= Fritz Aigner =

Austrian graphic artist and painter

Fritz Aigner (July 13, 1930 – January 9, 2005) was an Austrian graphic artist and painter.

==Biography==
Aigner studied at the Academy of Fine Arts Vienna from 1947 to 1952. In 1952 he won an Austrian state fine arts prize for his artwork Die Klage des verlorgenen Sohnes. He worked later as an artist in Spain, Ireland, London and his hometown, Linz.

Aigner's work was overtly influenced by that of Rembrandt, notably in his oil painting Rembrandts Trick mit dem Licht. He was nicknamed "the Rembrandt of Linz". His artwork often featured dark, acherontic and apocalyptic scenes with allusions to society and well-known society figures.

After his death an Austrian journalist described Aigner as "an artist who dealt with the conflict areas eros and religion and between surrealism, realism and fantastic realism. Even allusions to the border of caricature can be found in his work."
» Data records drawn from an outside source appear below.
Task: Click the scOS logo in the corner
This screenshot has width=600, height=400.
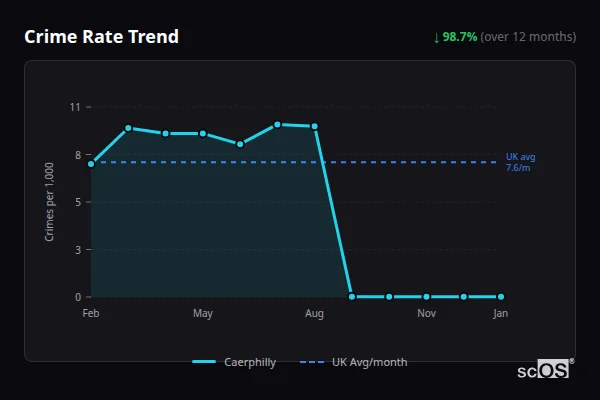Action: click(546, 369)
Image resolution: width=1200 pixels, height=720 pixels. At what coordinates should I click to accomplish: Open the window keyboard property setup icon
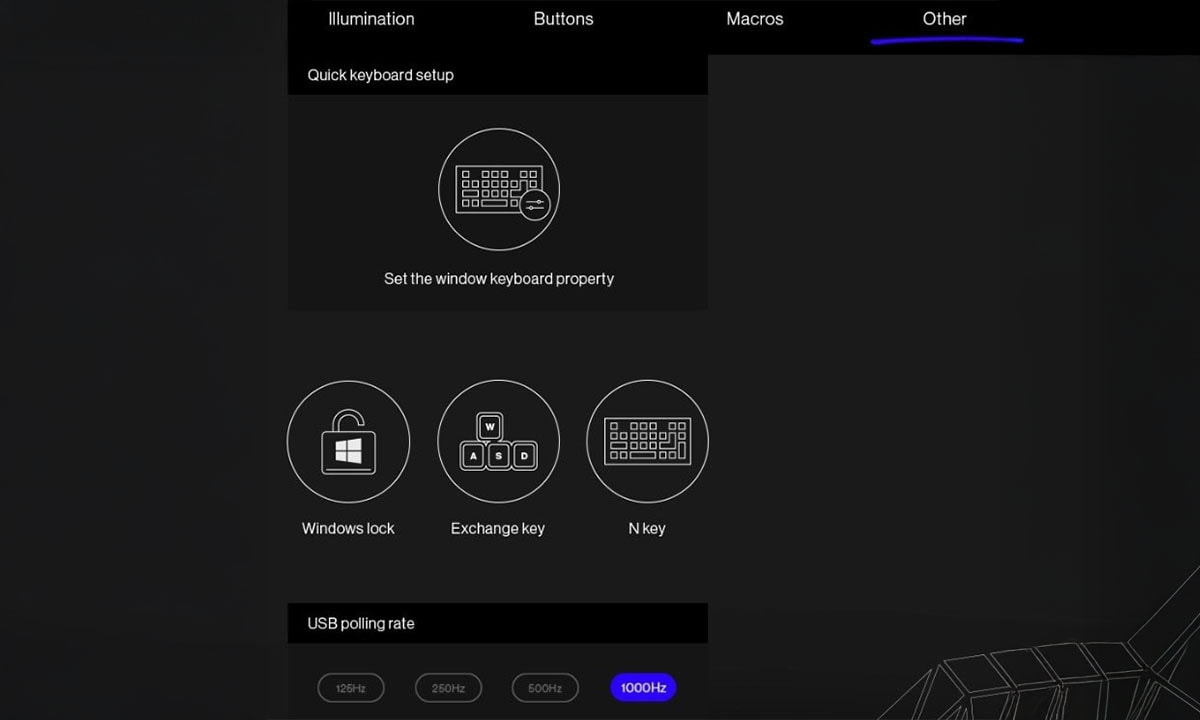pyautogui.click(x=498, y=190)
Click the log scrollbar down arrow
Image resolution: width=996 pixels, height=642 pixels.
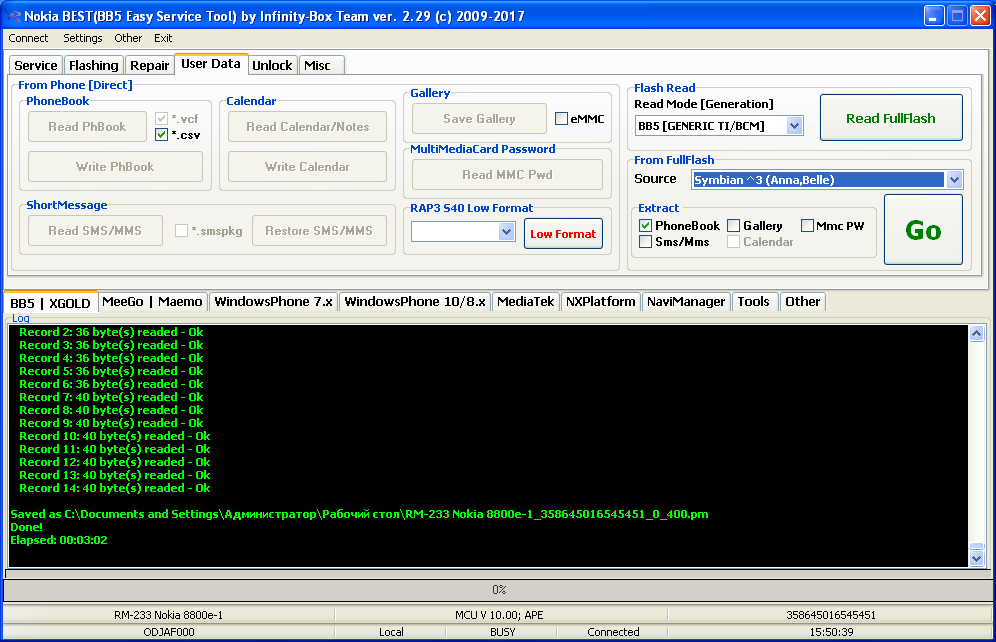[x=977, y=558]
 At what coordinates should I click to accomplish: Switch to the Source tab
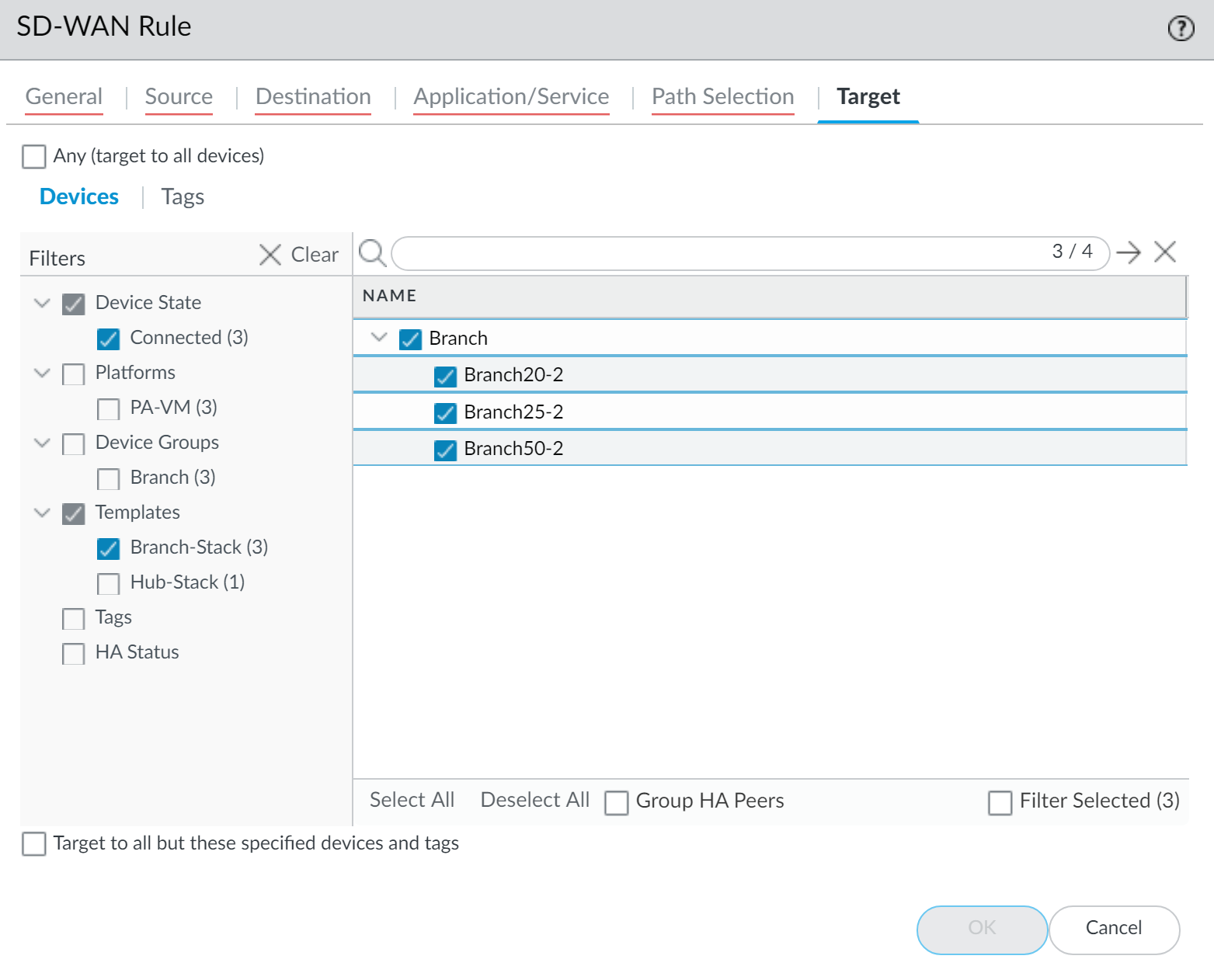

Aigner's first marriage to the woodcut artist Auguste Kronheim ended in divorce and in 1969 he married Helga Aigner, with whom he had six children. He had exhibitions with three of his sons, Paul Florian, Matthias Claudius and Lukas Johannes Aigner, who also became artists. He died at the age of 74 in the Wagner-Jauregg Hospital in Linz.

==Selected works==
- Amerikaner
- Sauregurkenzeit
- Orpheus und Eurydike
- Kannibalismus an einem Dichter
- Selbstporträt mit doppelten Augen
- Zachers Requiem für Oskar Schimonek

==Exhibitions==
The Nordico Museum in Linz, Aigner's hometown, scheduled an exhibition of his work for the period September 29, 2008, to January 11, 2009, with the title "Child Prodigy and Painting Machine". A book with the same title was released in conjunction with the exhibition.